Purpose Trumps Polish
The following is a response to the article “Fall of the Designer Part I: Fashionable Nonsense”, by Eli Schiff.
Besides the fact that I really, really don’t agree with the connotation that “flat” design is plain worse than “skeuomorphic” design, I feel like the article makes an unfair point. It equates the work of app/product/interaction designers simply to visual design, in the sense that it only aims to be fashionable.
Instead of fashionable paint jobs, interaction designers create systems. The interface itself is solely a manifestation of said system. As such the quality of the work should never be judged on purely aesthetic merits. The fact that most visual design nowadays looks (and behaves) very similar stems from the systems behind it.
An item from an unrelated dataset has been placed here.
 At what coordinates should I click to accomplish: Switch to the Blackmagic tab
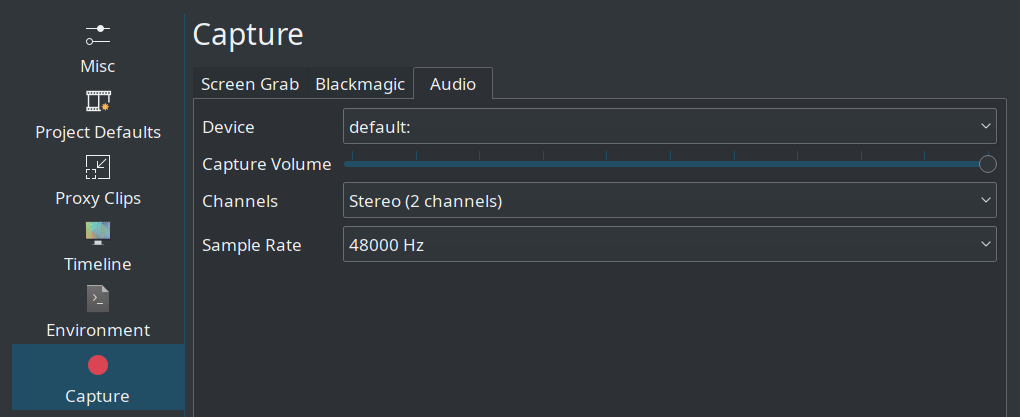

Our whole technological ecosystem is homogenous.
Schiff slams Duarte for admitting to a fashion in visual design when the point he is actually trying to make is the fact that the products and systems behind it are still generic.
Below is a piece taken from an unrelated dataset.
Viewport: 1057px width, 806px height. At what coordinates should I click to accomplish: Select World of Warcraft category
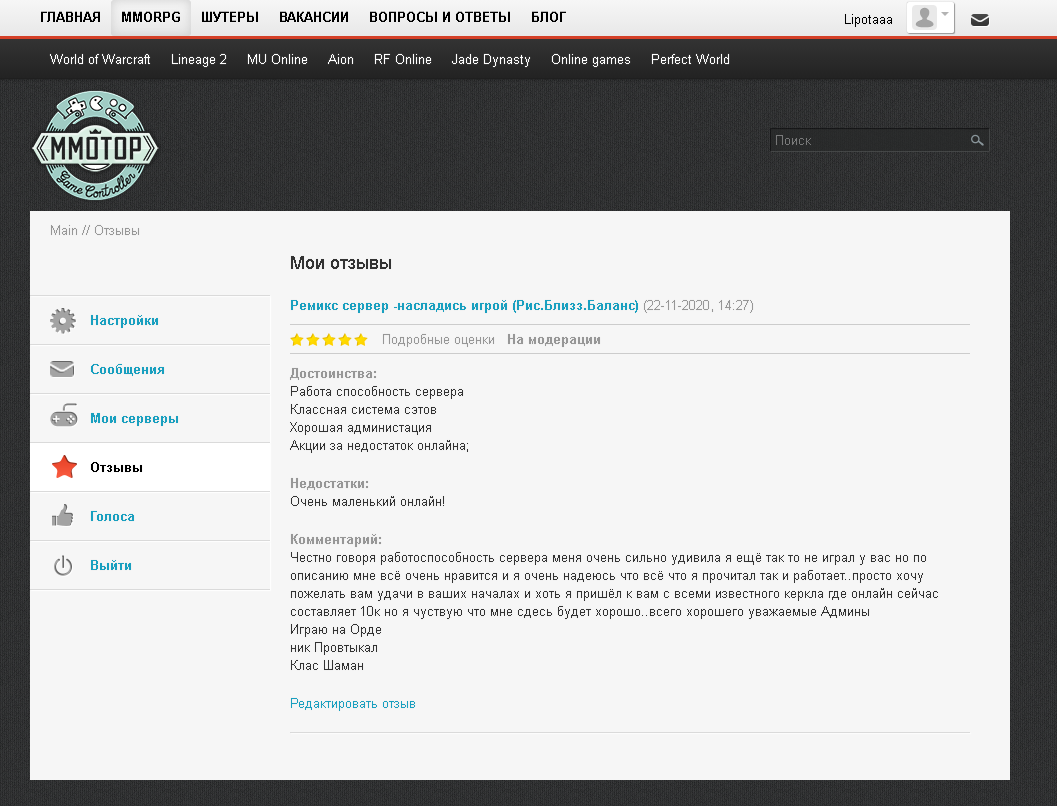[100, 59]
If you compare the diversity in software to something like the diversity in clothing, it’s orders of magnitude different.
That doesn’t mean that it is up to visual design to create variance on our screens. Variance in fashion doesn’t stem from the wish to create something that is visually different. Instead, fashion is informed — like many other arts — by values, society, politics and social commentary. None of that should hold any importance in interactive design and to compare the two is simply not fair.
Our process should be guided by the structure and essence of the system we are designing for. The purpose of visual design for apps is not artistic expression, but rather to provide a means of communication between the user and the system. As much as it helps stroke our egos to tell ourselves, we are not artists, not storytellers, but communicators.
The reason that flat design has become so ubiquitous is because our relation to technology is vastly different now than it was when Aqua was announced in 2001 (or even iOS in 2007). Because we have become so involved with technology, our need to associate its purpose to everyday items has faded. Instead, technology itself has become its own entity with its own aesthetic of which the lack of tangible surfaces is simply a reflection.
Flat design is a natural evolution driven by our technological advancement, not a last-ditch effort of mediocre designers to validate their skills. Bad design has always existed and will persist, because it is nurtured by a lack of understanding of our craft and its purpose.